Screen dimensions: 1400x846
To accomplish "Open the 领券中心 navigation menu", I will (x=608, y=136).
————
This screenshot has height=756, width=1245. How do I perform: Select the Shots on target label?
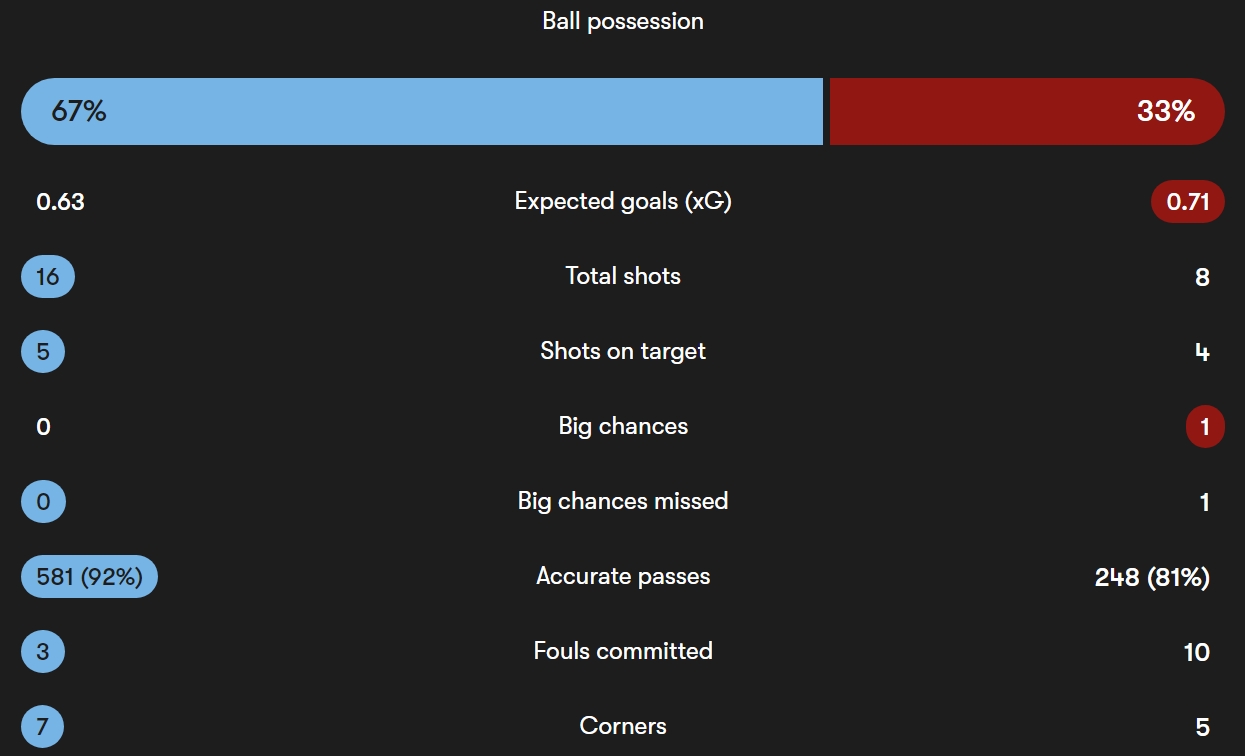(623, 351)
————
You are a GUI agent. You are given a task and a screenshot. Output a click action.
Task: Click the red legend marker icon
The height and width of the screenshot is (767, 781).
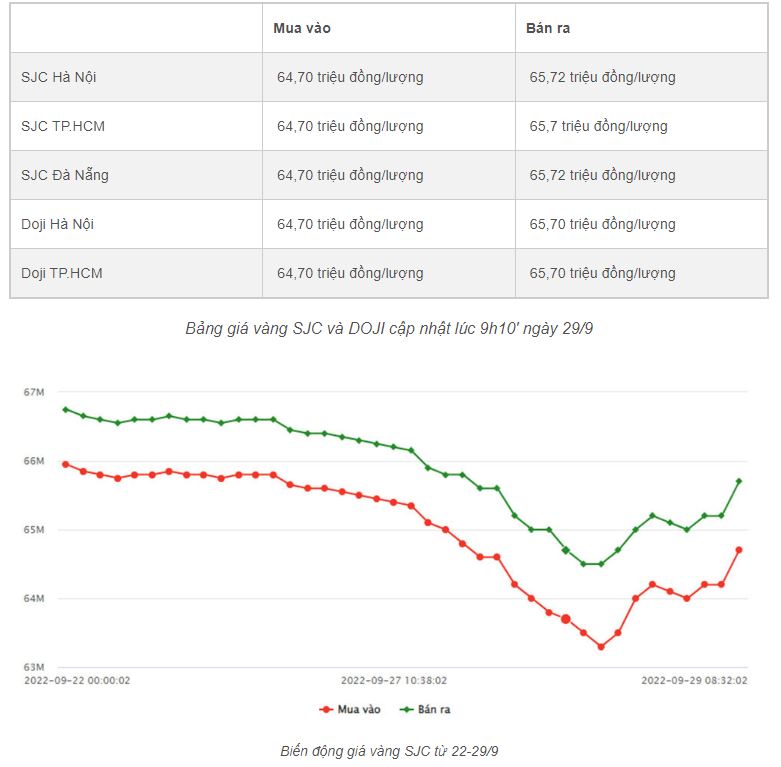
————
OBJECTIVE:
Convert the rows starting at the line containing "Screen dimensions: 1400x846" and ending at the line containing "will (x=608, y=136)." into a two-column CSV with the header instruction,output. Each row's text goes in the instruction column and its answer goes in the output column, each as a single quoted field with line breaks replaced by spaces.

OUTPUT OF THE TASK:
instruction,output
"Screen dimensions: 1400x846 To accomplish ""Open the 领券中心 navigation menu"",","I will (x=608, y=136)."